Thirty-nine patients with histologically proven widely metastatic
bronchogenic carcinoma were treated with
cyclophosphamide and Corynebacterium parvum. The dosage of
cyclophosphamide was higher than conventional as previous work had indicated better results with increased dosage. Experimental work had suggested that the addition of Corynebacterium parvum would increase the antitumour effect and possibly reduce the
cyclophosphamide induced
granulocytopenia. A short treatment programme using three i.v.
injections of
cyclophosphamide, 1.5 g/m2, 2.5 g/m2 then 3.5 g/m2, at 3 week intervals were given. Four days after each
cyclophosphamide injection, C. parvum 2 mg/m2 i.v. was administered. An overall 38% tumour response rate was observed, 18% for patients with non-
small-cell carcinoma and 65% for
small-cell carcinoma patients. The median survival for the 39 patients was 5 months (range 1-16+ months). These results, particularly for the non-small-cell patient group are comparable to those obtained with intensive
combination chemotherapy regimens administered intermittently over much longer periods. An important consideration, objectively assessed in the present study, was the effect of treatment on quality of life and
breathlessness.

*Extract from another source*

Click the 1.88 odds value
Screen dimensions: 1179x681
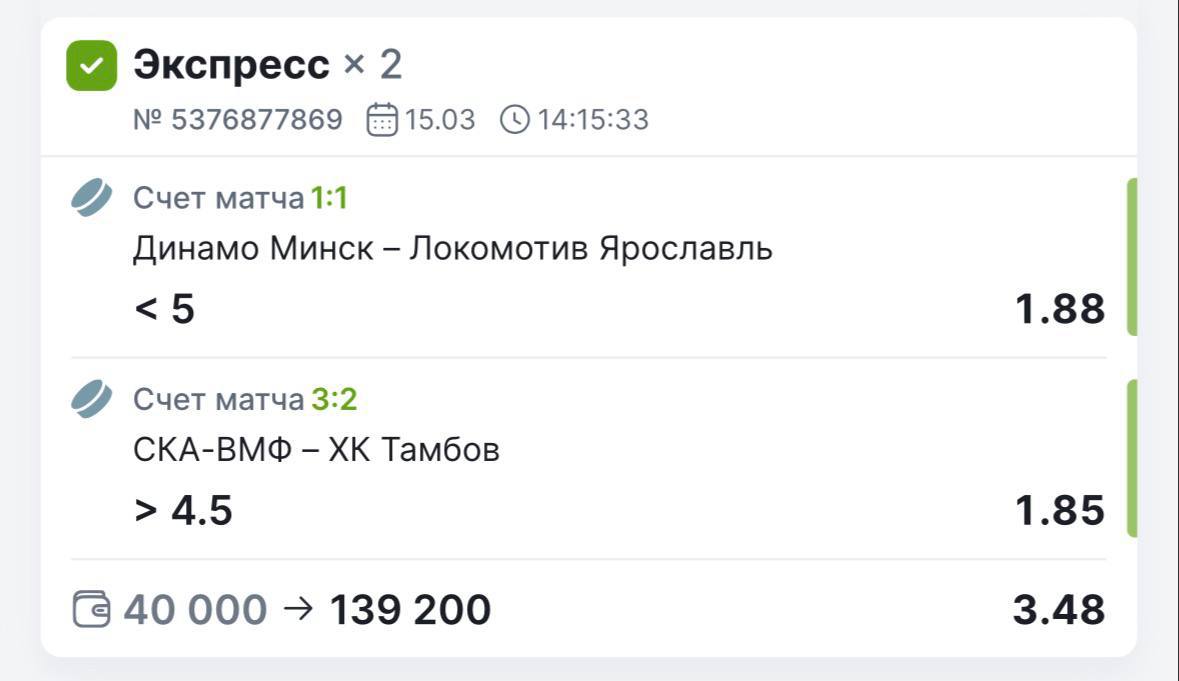pyautogui.click(x=1060, y=309)
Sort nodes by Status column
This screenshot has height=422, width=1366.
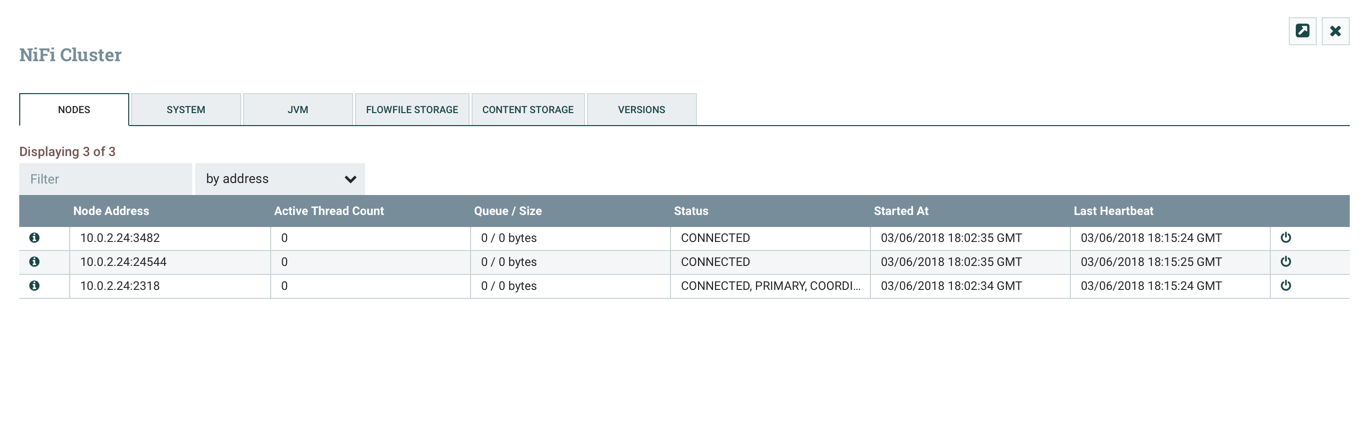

Improvement was noted not only in those patients with tumour response but also in a proportion of those who did not fulfil the criteria of response. Toxicity was also carefully assessed and, although the
cyclophosphamide dosages were higher than conventionally used, no undue problems were noted. The addition of C. parvum did not have any noticeable beneficial effect.
Cyclophosphamide given at dosages higher than is usual but which do not require bone marrow rescue is worthy of further study.